Cela commence par l’odeur de la terre de France que l’on respire comme une libération. Pierre Maillaud se trouve dans le Cotentin en juillet 1944. Une bonne date pour un homme fraîchement débarqué. Celui qui fut pendant quatre ans l’une des voix de la BBC à Londres sous le nom de Pierre Bourdan raconte. C’est un peu lyrique, juste ce qu’il faut pour des retrouvailles. On ne peut tout de même pas revenir l’œil sec. Puis le journaliste - il a travaillé pour l’agence Havas jusqu’en 1940 - reprend le dessus. De la Normandie jusqu’à Strasbourg, fidèle au serment de Koufra, de Leclerc, Bourdan accompagne la 2e DB.

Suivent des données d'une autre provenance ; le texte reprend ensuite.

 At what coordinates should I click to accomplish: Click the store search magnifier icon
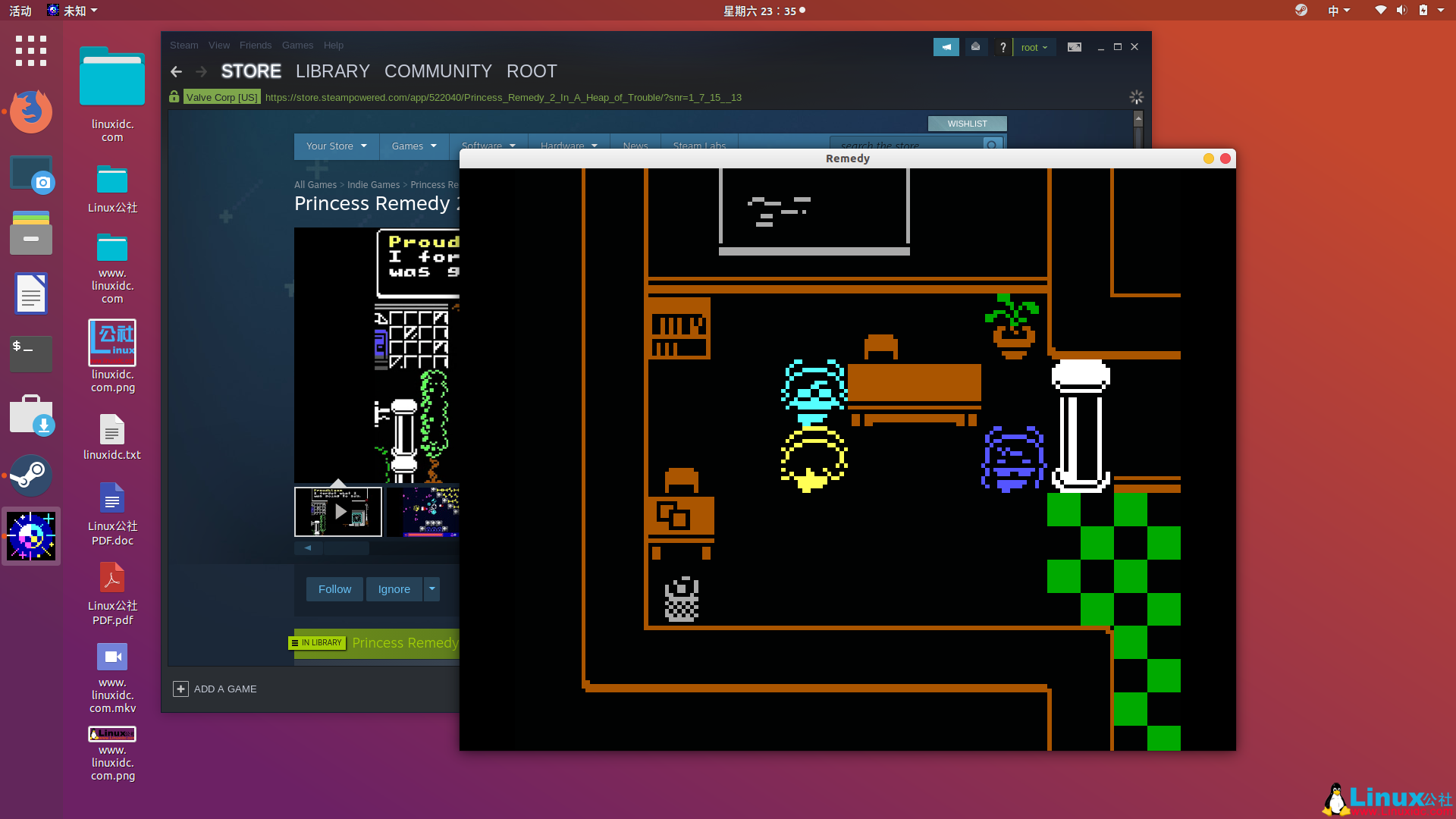click(x=992, y=145)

Il qualifie son texte de "reportage". Il en a l’allure, la précision, le sens de l’anecdote et la qualité dans l’analyse du terrain. "Il est rare, chez les hommes, qu’un de leurs actes, si simple soit-il en apparence, soit déterminé par des causes également simples." Il le constate dans ce Paris qui se libère, barricades contre blindés. "Ce sont ces quelques heures d’absolue magie que seul Paris pouvait tirer de soi-même et faire vivre à tous ceux qui franchissaient ses portes, comme l’enchanteur des contes." Puis il traverse l’Alsace meurtrie et fait une incursion dans une Allemagne dévastée. "Le nazisme n’a pas seulement stimulé la haine dans l’action. Il a préparé la servilité dans la défaite."
Ce Carnet de retour a paru en 1945 chez Pierre Trémois. Réédité chez Plon en 1965, il fut oublié, comme tant de livres. A l’initiative de l’historien Guillaume Piketty, qui en a trouvé un exemplaire à la bibliothèque de Sciences po, il reparaît fort opportunément avec une préface qui rend hommage à l’auteur de ce beau document. Après la guerre, Pierre Maillaud fut élu député de la Creuse, puis de la Seine, avant de devenir l’éphémère ministre de la Jeunesse, des Arts et des Lettres, qui permit le Festival d’Avignon. En 1948, il se noie au large du Lavandou. Il avait 39 ans. L. L.